By coincidence I (using Faebot) have been trying to run my CDC videos uploads from labs. The standard use of youtube-dl works directly from a terminal session, but when run on the grid engine I start getting

WARNING: unable to download video info webpage: HTTP Error 429: Too Many Requests

or the fatal (the youtube id is just a real example)

youtube_dl.utils.DownloadError: ERROR: fWET2kNwdn8: YouTube said: Unable to extract video data

The same 'DownloadError' can mean that the video is blocked in that region, or removed as a copyvio, but that is not the case for the CDC.

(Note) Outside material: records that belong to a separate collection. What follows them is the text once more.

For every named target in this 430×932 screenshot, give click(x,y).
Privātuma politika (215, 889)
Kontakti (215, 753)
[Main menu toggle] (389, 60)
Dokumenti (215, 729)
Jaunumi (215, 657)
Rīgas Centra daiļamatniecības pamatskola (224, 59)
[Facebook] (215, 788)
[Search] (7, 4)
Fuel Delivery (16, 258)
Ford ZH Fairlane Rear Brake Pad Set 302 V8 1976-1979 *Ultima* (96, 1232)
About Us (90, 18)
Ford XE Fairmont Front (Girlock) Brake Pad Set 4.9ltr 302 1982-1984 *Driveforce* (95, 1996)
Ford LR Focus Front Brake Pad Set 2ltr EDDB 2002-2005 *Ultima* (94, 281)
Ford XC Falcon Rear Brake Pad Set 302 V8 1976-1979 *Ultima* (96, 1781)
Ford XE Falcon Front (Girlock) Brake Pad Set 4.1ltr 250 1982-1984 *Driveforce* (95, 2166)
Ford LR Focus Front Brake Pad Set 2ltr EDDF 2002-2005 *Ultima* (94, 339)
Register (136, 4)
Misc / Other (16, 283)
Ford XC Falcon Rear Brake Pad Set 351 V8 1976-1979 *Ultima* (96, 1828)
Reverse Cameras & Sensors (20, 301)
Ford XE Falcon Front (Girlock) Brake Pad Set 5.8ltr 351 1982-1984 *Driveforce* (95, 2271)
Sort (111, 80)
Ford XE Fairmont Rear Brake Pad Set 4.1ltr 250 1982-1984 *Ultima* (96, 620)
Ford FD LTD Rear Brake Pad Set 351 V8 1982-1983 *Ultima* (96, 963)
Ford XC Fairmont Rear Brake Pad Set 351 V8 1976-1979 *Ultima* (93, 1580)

The 'Too Many Requests' might be a combination of the specific WMF IP address plus the rapid querying of several playlists. However that's a bit odd considering that the code does work when not on the grid, unless the problem is that IP addresses used by the grid host are getting blocked by YouTube/Google while the IP addresses used via live sessions are not.

Note that I'm continuing to try from a command line, but as the recoding (mp4/mkv to webm) may take >12 hours for some videos, that's means I'm locked out of running a terminal on labs while the project runs, plus it's against the guidelines of how labs is supposed to be used by us volunteers...

Anyone interested in checking the specific Python code can find it on /mnt/nfs/labstore-secondary-tools-project/faebot/pywikibot-core/scripts/Youtube_CDC2.py

However that's a bit odd considering that the code does work when not on the grid, unless the problem is that IP addresses used by the grid host are getting blocked by YouTube/Google while the IP addresses used via live sessions are not.

Bastions have floating public IPs so it could open port 22 to the public and you could ssh in directly without a jump host. Grid exec nodes are behind a cloud-wide NAT and share a single public IP.

@Fae .... Try running it in one of the kubernetes python shell

webservice --backend=kubernetes python shell
~/.virtualenvs/cdc/bin/python ~/pywikibot-core/pwb.py Youtube_CDC_remote

@Phamhi good suggestion. Have not managed to get it to work so far. The Python script drops out without warning, even though I guess in theory the shell should behave in an identical way.

@Fae .... Try running it in one of the kubernetes python shell

v2c runs from k8s and receives the same message.

bd808 renamed this task from Consistent errors from Video2Commons from YouTube to Cloud Services shared IP (static NAT for external communications) often rate limited by YouTube for video downloads.Oct 29 2019, 8:38 PM
bd808 triaged this task as Medium priority.
bd808 moved this task from Inbox to Watching on the cloud-services-team (Kanban) board.
This comment was removed by Fae.

The ideal solution is obviously getting the Cloud VPS NAT IP a higher quota upstream with YouTube, but maybe we can find a way to get some things working in advance of that.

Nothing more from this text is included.